McDermott made his Test match debut for Australia against the West Indies at the Melbourne Cricket Ground in December 1984, with Richie Richardson being his first Test victim. His first Test five-wicket haul came at Lord's in the second Test of the 1985 Ashes series in June of that year, taking 6 wickets for 70 runs in a 4-wicket victory for Australia. McDermott's best bowling analysis in Test cricket is 8 for 97 against England in the fifth Test of the 1990–91 Ashes series. He was most successful against England, taking eight of his fourteen five-wicket hauls against them, including four during the 1994–95 Ashes in which he was named player of the series.

McDermott's ODI debut came against the West Indies at the Melbourne Cricket Ground in January 1985. He did not bat and although he took the wicket of Viv Richards, Australia lost the game by seven wickets. McDermott played 138 ODIs, and took a solitary five-wicket haul against Pakistan in November 1987, in the Cricket World Cup semi-final. His figures of 5 for 44, and an Australian victory by 18 runs, saw him awarded man of the match as Australia progressed to the final.

==Coaching career==
On 12 May 2011, it was announced that McDermott had been appointed the new bowling coach for the Australian cricket team replacing Troy Cooley. On 11 May 2012, McDermott announced his resignation as Australia's bowling coach, citing the heavy touring schedule as the reason.
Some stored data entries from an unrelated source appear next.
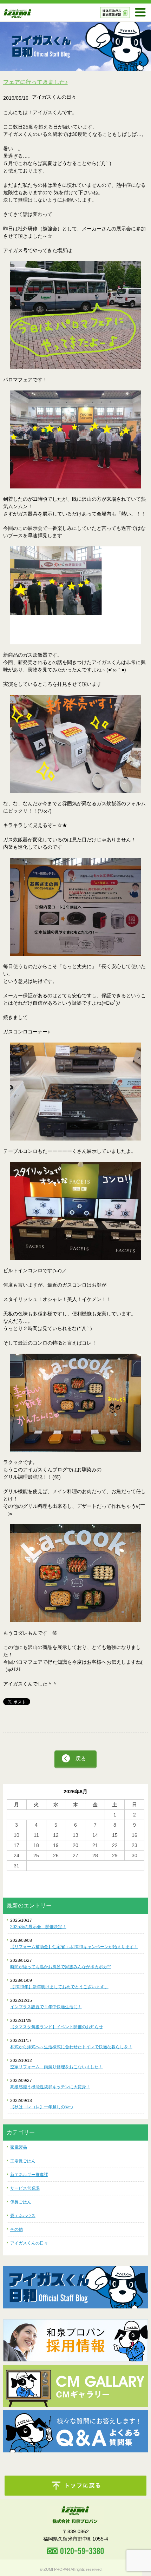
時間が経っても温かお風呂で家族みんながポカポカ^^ (60, 1966)
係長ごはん (20, 2202)
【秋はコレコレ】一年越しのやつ (41, 2106)
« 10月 (14, 1874)
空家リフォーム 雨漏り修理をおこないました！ (56, 2066)
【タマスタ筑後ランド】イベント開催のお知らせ (56, 2026)
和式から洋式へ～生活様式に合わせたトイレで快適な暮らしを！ (71, 2046)
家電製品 (18, 2147)
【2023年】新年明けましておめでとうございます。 (59, 1986)
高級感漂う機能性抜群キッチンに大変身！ (50, 2086)
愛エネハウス (22, 2215)
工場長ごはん (22, 2160)
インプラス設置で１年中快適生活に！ (46, 2006)
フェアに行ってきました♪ (35, 82)
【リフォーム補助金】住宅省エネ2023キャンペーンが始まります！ (74, 1946)
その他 (16, 2229)
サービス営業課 (25, 2188)
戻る (81, 1758)
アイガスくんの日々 (29, 2243)
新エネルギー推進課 (29, 2174)
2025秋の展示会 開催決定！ (38, 1926)
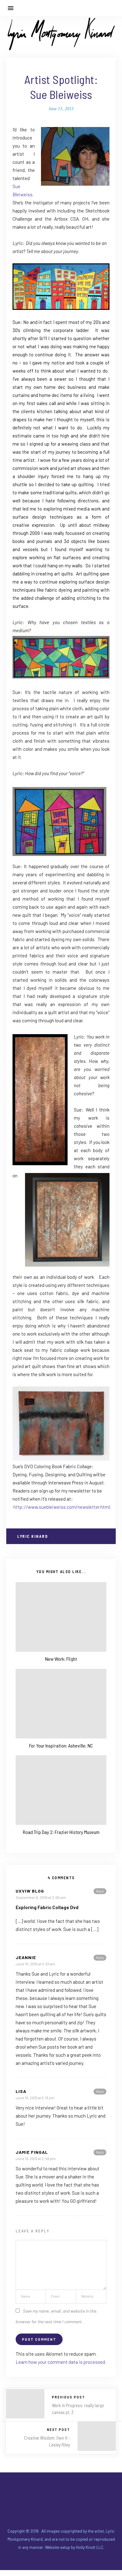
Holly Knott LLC (89, 2547)
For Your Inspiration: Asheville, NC (61, 1745)
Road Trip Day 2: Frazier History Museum (61, 1832)
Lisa (21, 2091)
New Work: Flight (61, 1659)
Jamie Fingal (32, 2152)
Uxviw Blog (30, 1891)
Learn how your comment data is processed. (61, 2362)
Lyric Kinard (32, 1536)
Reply (100, 1891)
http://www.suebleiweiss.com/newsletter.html (61, 1507)
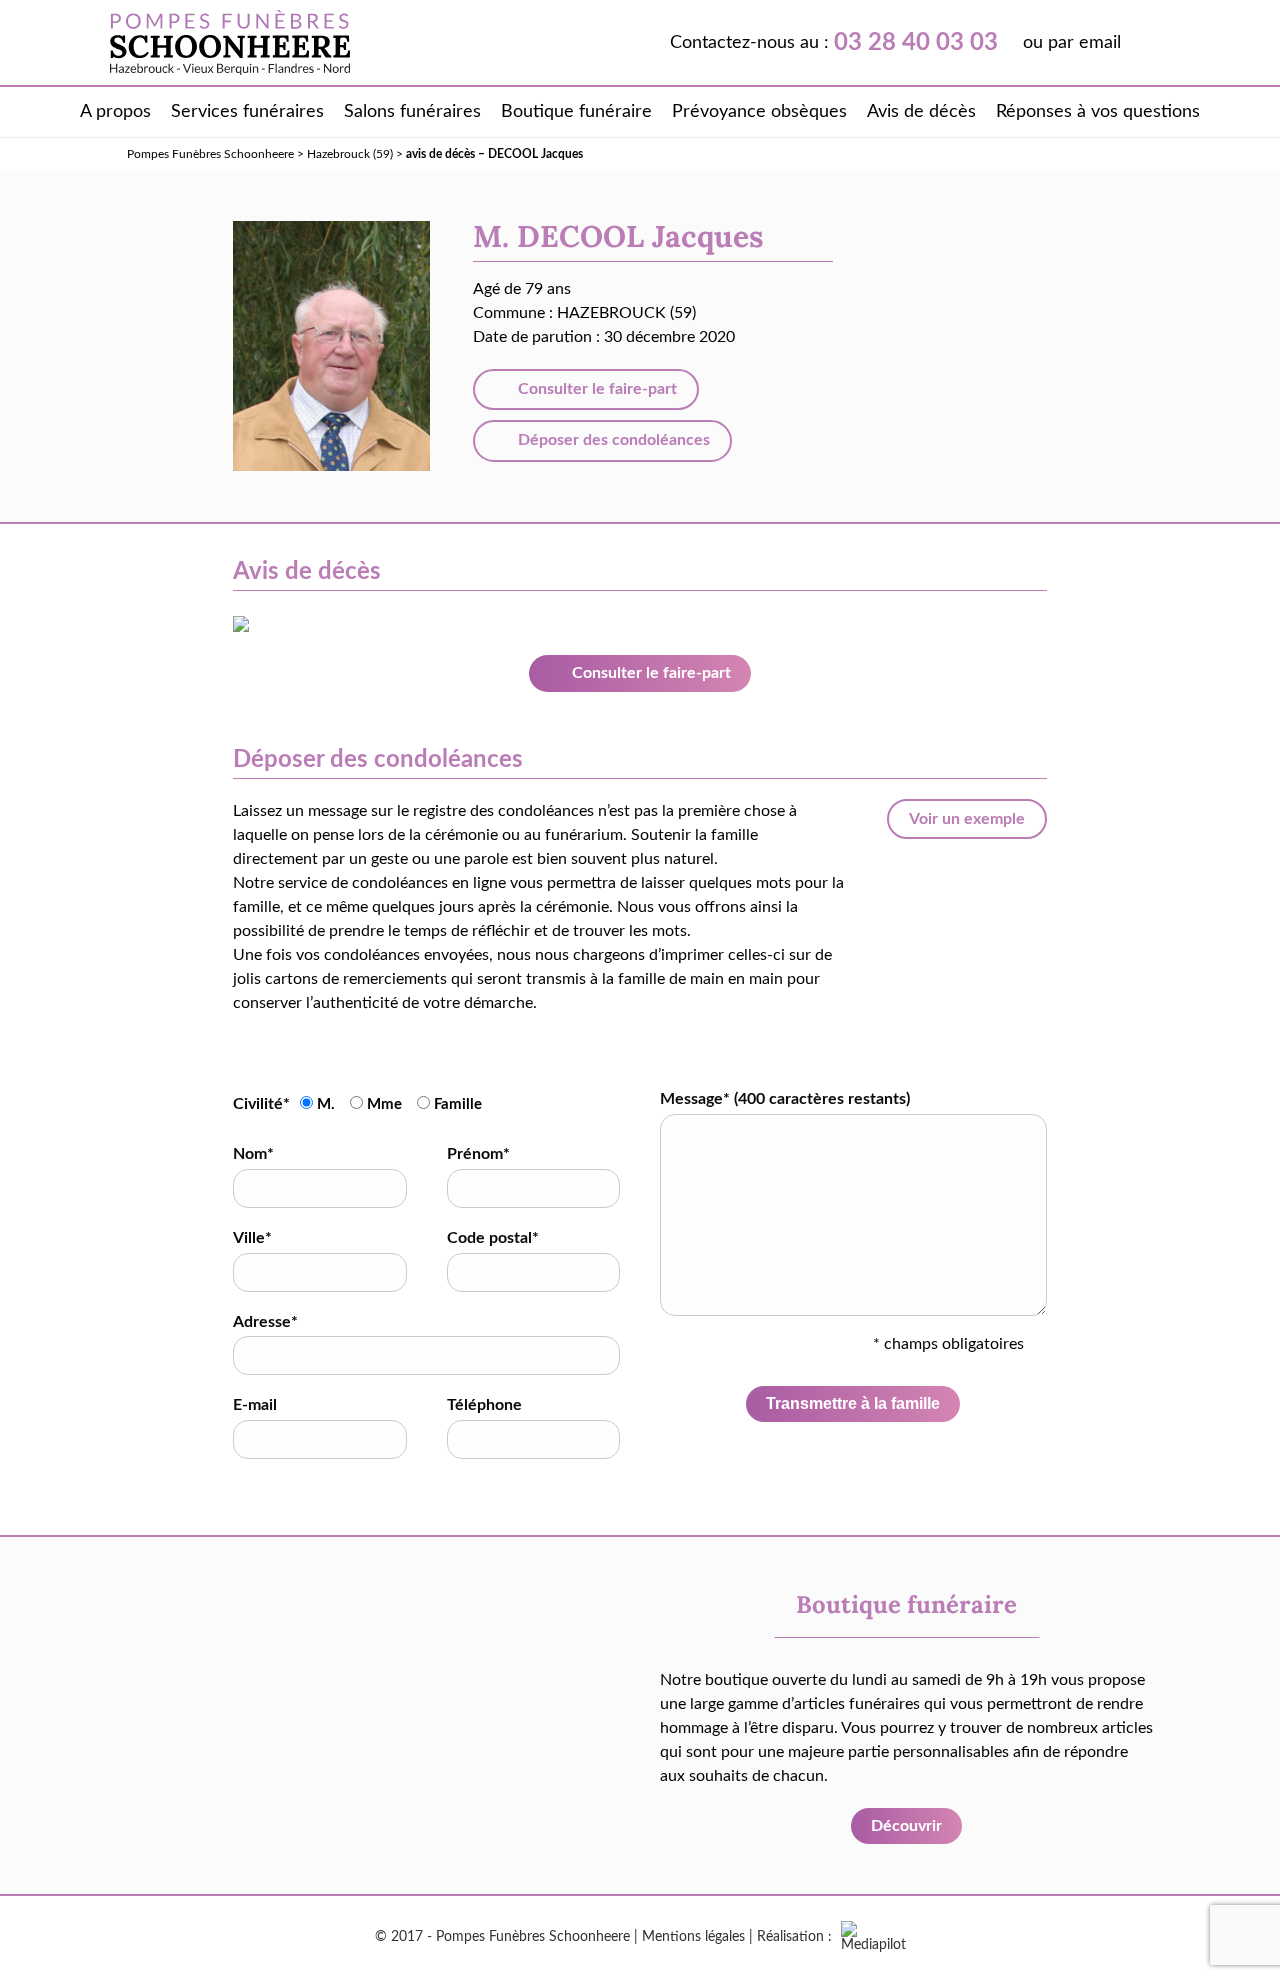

Craig McDermott has been appointed as the new bowling coach and consultant for the Ireland cricket team. In November 2012, he announced that he would be opening a fast-bowling clinic.

McDermott returned to a coaching role with the Australian cricket team on a two-year contract in May 2014.

==Personal life==
McDermott's sons, Alister McDermott and Ben McDermott are cricketers, playing for Queensland and Tasmania, respectively.